The Angels That Axe Built

The logic of the Axe Even Angels Will Fall campaign is exactly as stupid as it sounds and exactly as effective: man applies body spray, heavenly beings fall from the sky, wings crumpling, pulled earthward by animal desire. It is the Platonic Axe advertisement. Every teenage boy’s inner monologue given a production budget.

What makes the 2011 version interesting in retrospect is the casting. Among the six women playing angels—shot in that overlit, swimwear-catalog style that defined early-2010s aspirational advertising—was Sara Sampaio, then unknown, a Portuguese model who would go on to become an actual Victoria’s Secret Angel. The irony is not subtle: she appeared in a campaign about falling angels for a deodorant brand, then literally became a lingerie empire’s headlining Angel. Ad-world prophecy, fulfilled on a runway.
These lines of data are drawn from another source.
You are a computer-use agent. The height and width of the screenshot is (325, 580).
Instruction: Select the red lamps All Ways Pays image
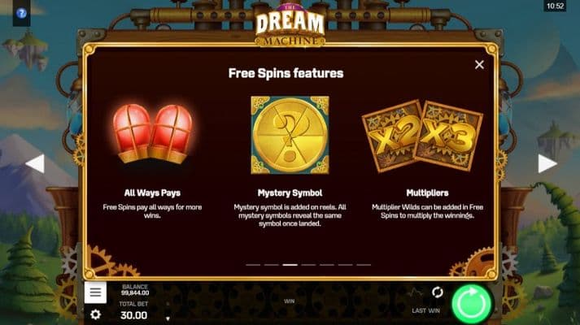152,134
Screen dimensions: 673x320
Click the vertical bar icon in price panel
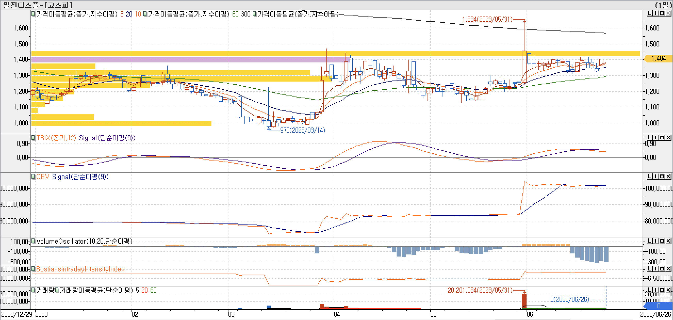point(656,13)
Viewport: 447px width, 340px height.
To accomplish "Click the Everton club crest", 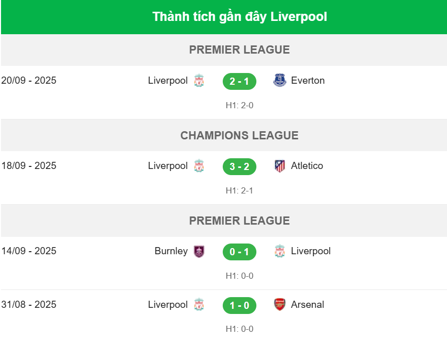I will pyautogui.click(x=280, y=81).
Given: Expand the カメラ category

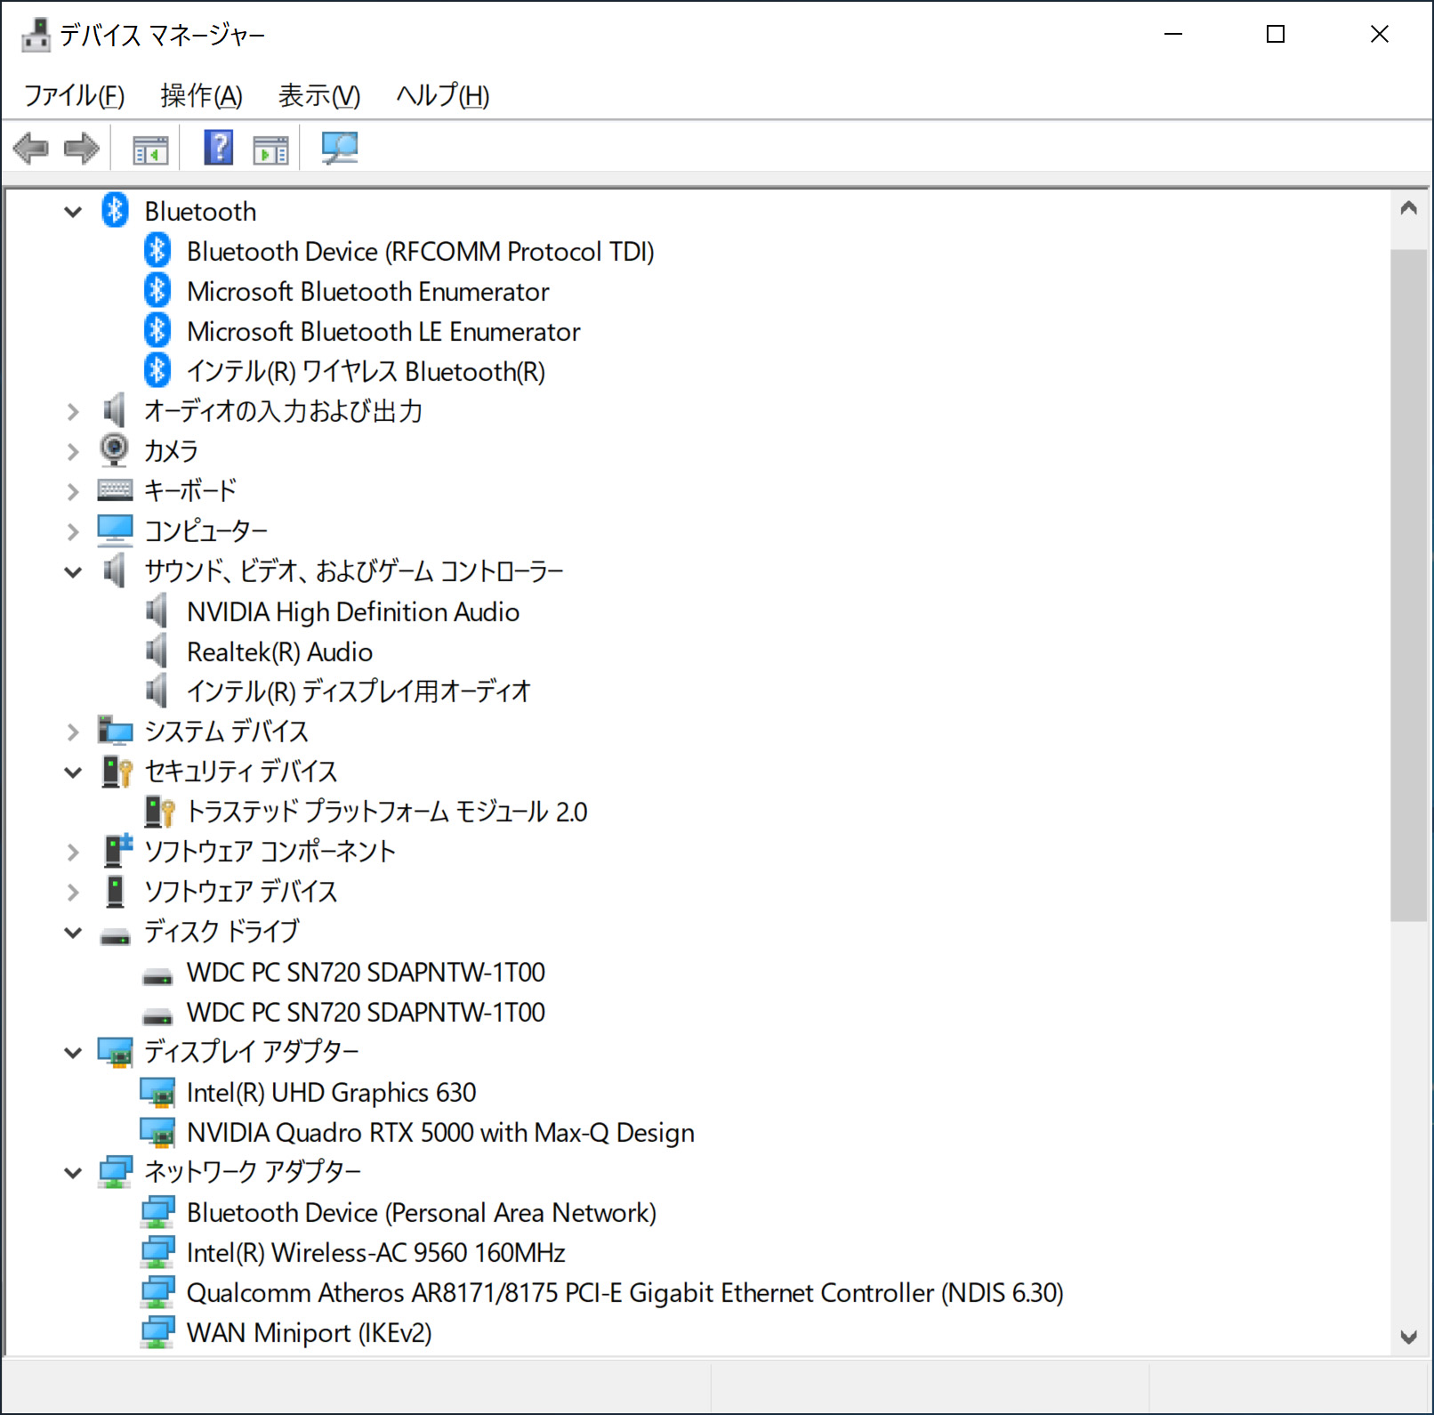Looking at the screenshot, I should click(73, 450).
Axe’s formula was never "here is a product that will improve your life." It was always "here is a fantasy so specific and so ridiculous that you will remember it." Even Angels Will Fall leans into that fully—beautiful women abandoning heaven for a man who smells like a department store sample counter. The joke is on the teenagers buying it, except those teenagers bought it, so I’m not sure who’s laughing.

The ad is well-made within its own dumb parameters. The visual language of religious iconography is just barely corrupted, the whole thing humming with a cheerful blasphemy that feels engineered to get banned somewhere and therefore talked about everywhere. It worked. I’m still writing about it more than a decade later, which means Axe won.